"Fan-out" and "fan-in" mostly remain the terms of 1980's and TTL.
MCU IO is CMOS: in output mode, it is a fairly low-resistance switch to GND or VCC. In input mode, it's almost ideal "voltage meter" rounding the input value to GND or VCC; almost no leakage resistance; a tiny tiny bit of capacitance, like a scope probe.
Thus, the output can drive hundreds of inputs quite easily. If interested about doing it more properly, sum up the IO pin capacitances as given in the datasheet (or approximate as 10pF per pin). Assuming 50 ohms of source impedance (basically the Rds_on of the MOSFETs in the output port, varies with part and temperature around 10 - 50 ohms), you can then calculate the RC time constant, which will limit your UART baudrate.

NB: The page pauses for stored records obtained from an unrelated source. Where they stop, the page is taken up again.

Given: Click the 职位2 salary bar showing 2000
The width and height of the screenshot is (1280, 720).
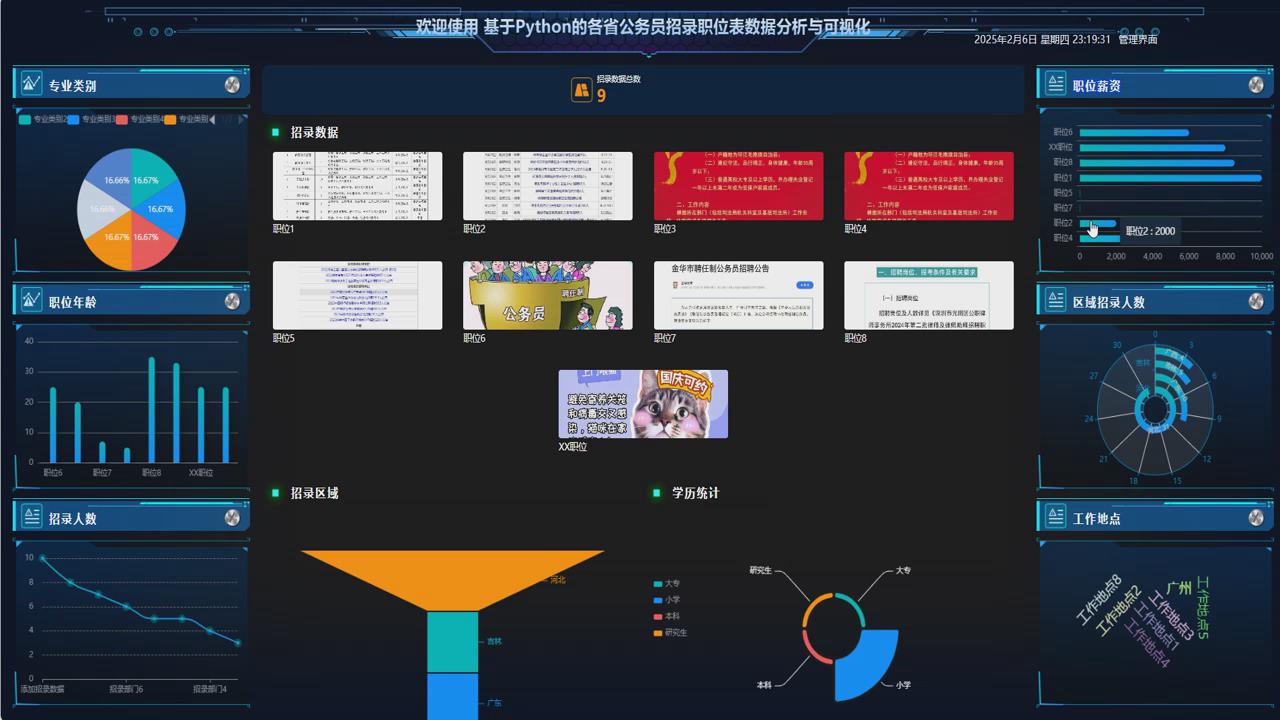Looking at the screenshot, I should pyautogui.click(x=1100, y=224).
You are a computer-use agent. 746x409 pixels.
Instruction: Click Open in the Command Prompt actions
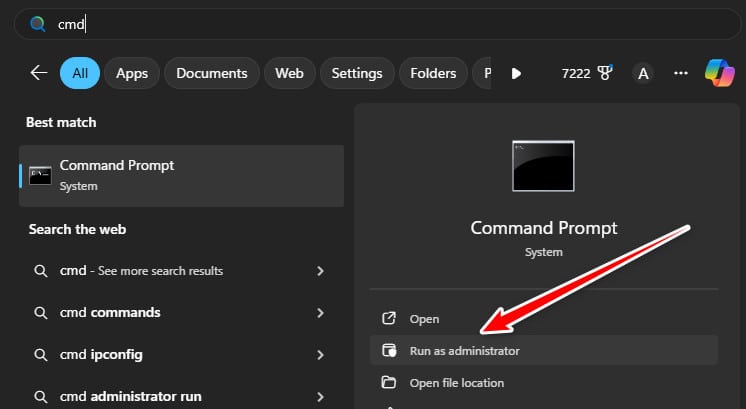coord(424,319)
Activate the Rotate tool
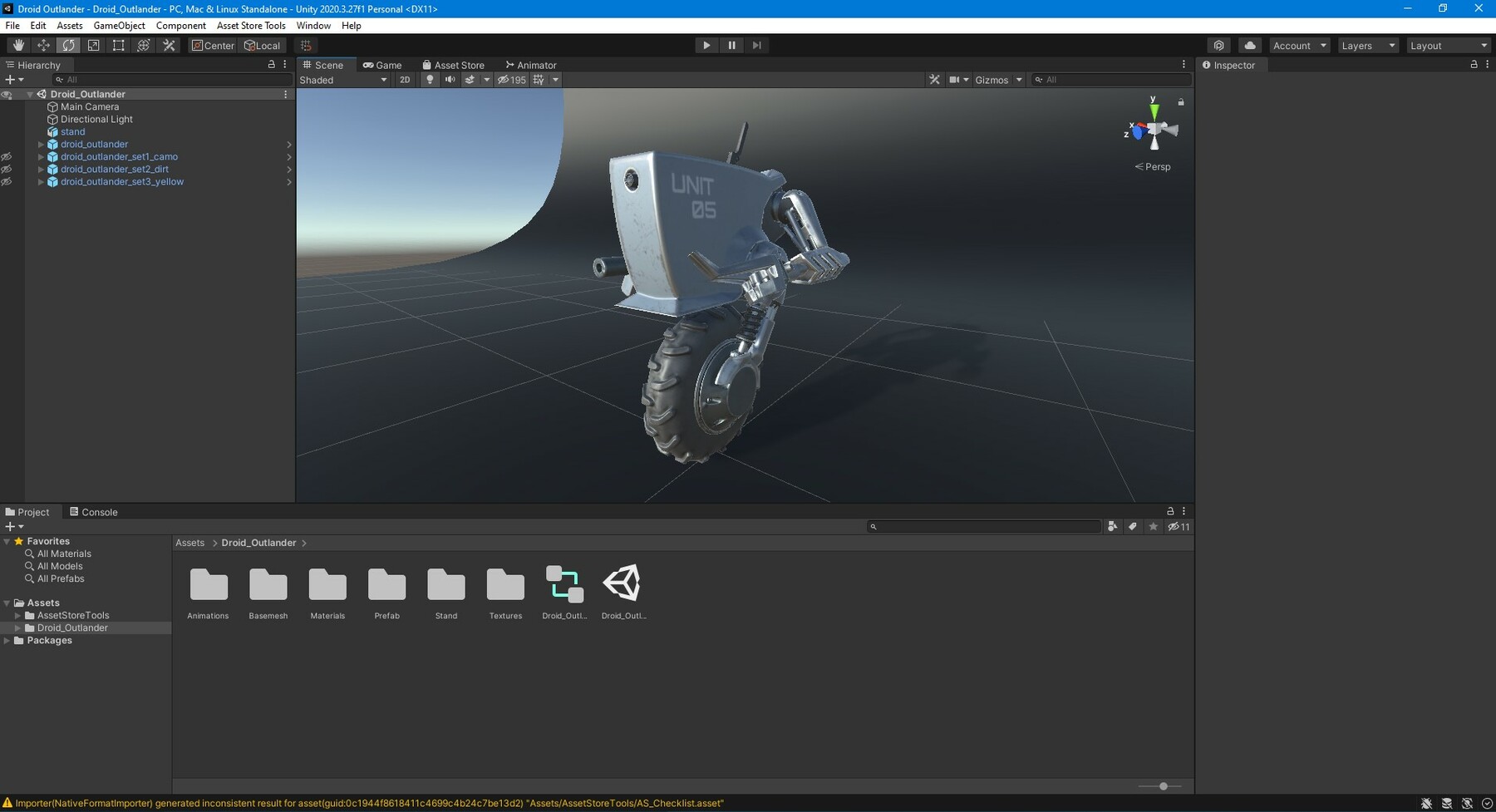 click(68, 46)
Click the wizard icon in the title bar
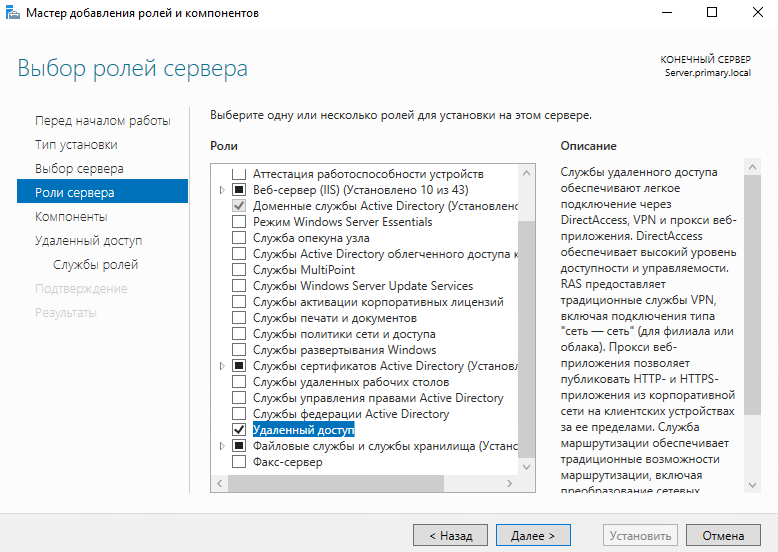The width and height of the screenshot is (778, 552). tap(12, 13)

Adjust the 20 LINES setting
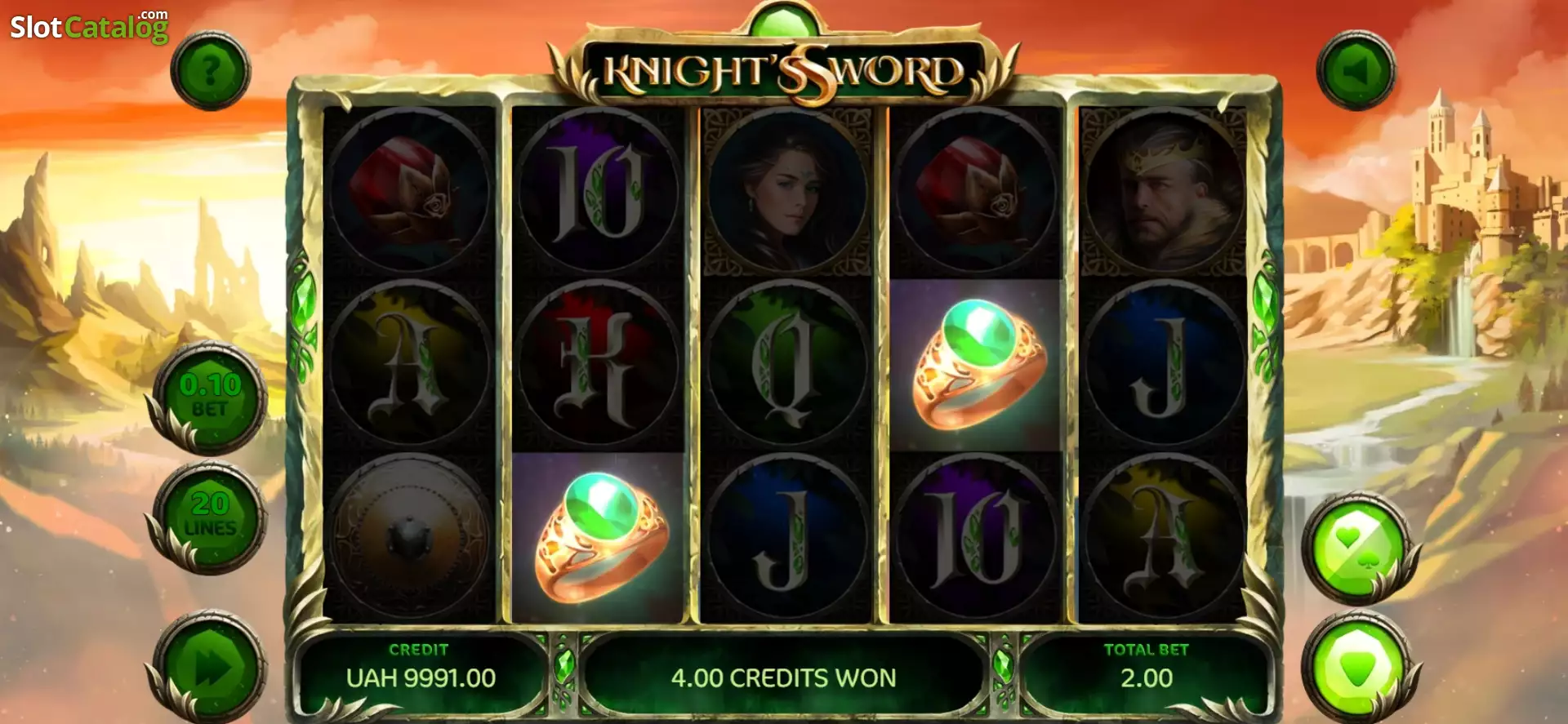coord(210,516)
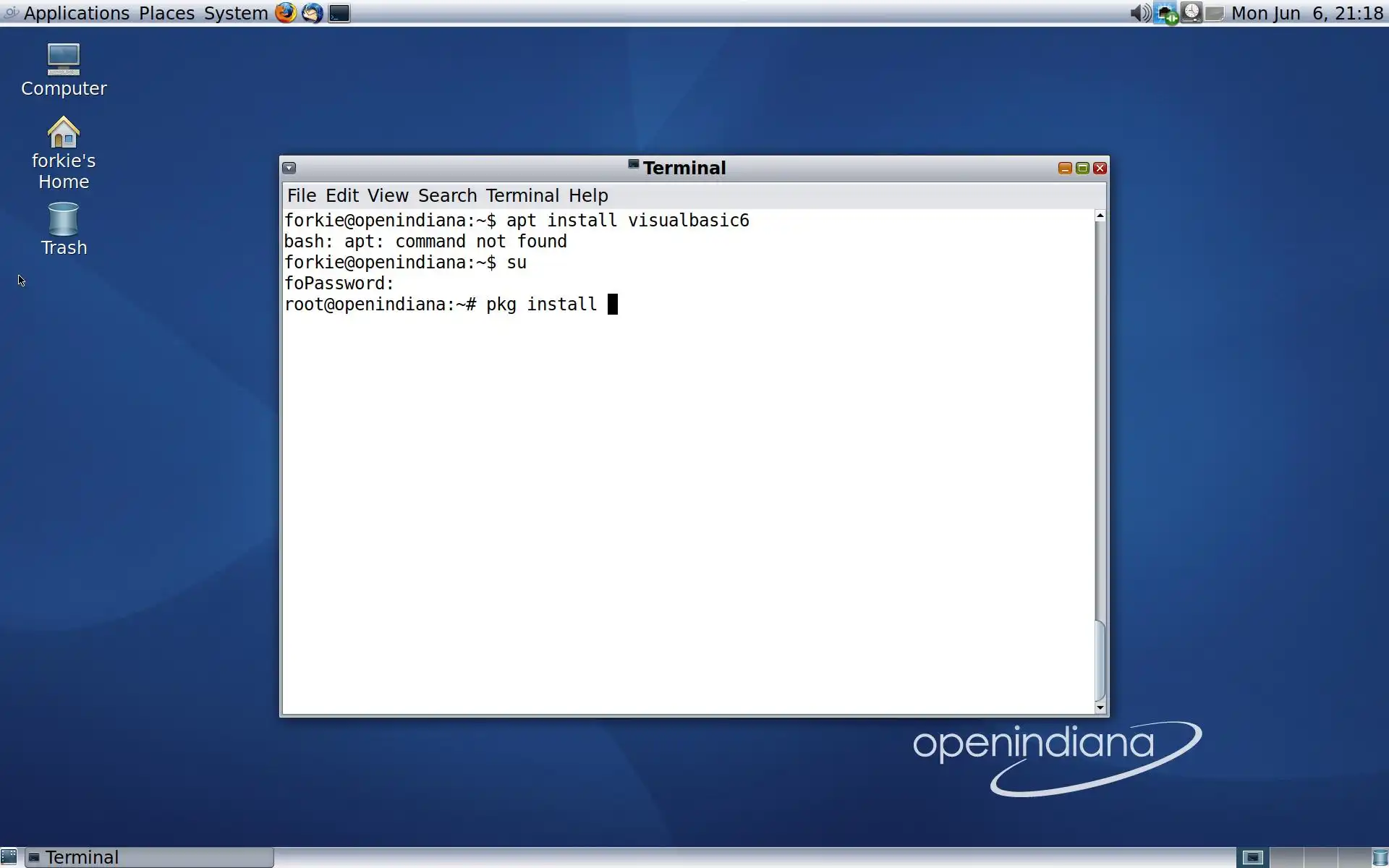Click the network connection status icon
1389x868 pixels.
pyautogui.click(x=1165, y=13)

If good signal integrity is important and lines are long, then you would buffer them separately and add a source termination (series) resistor right after each buffer, before the line.
Within a PCB and traces of few inches, this does not matter, just route the UART to the (few) devices.
Going into a connector, especially user-accessible, might prompt for some extra consideration for EMC, ESD and source termination to prevent overshoot and ringing. Even then you may not need a buffer, I just passed all EMC qualifications on first go with a simple design using RC filtering plus TVS diodes on microcontroller IO directly. Zapping the inputs with 8kV of ESD was no problem and passed immunity tests by A criteria (valid inputs) even though self-recovering failures were allowed.
If you decide to use a buffer, don't use an opamp, use a digital logic buffer like something from 74HC series (or 74HCT if you want to convert levels from 3.3V to 5V). But I don't recommend the weird practice of adding random buffers and transistors "just because". Whenever the IO of the MCU is fine as is, then just enjoy the simplicity of design.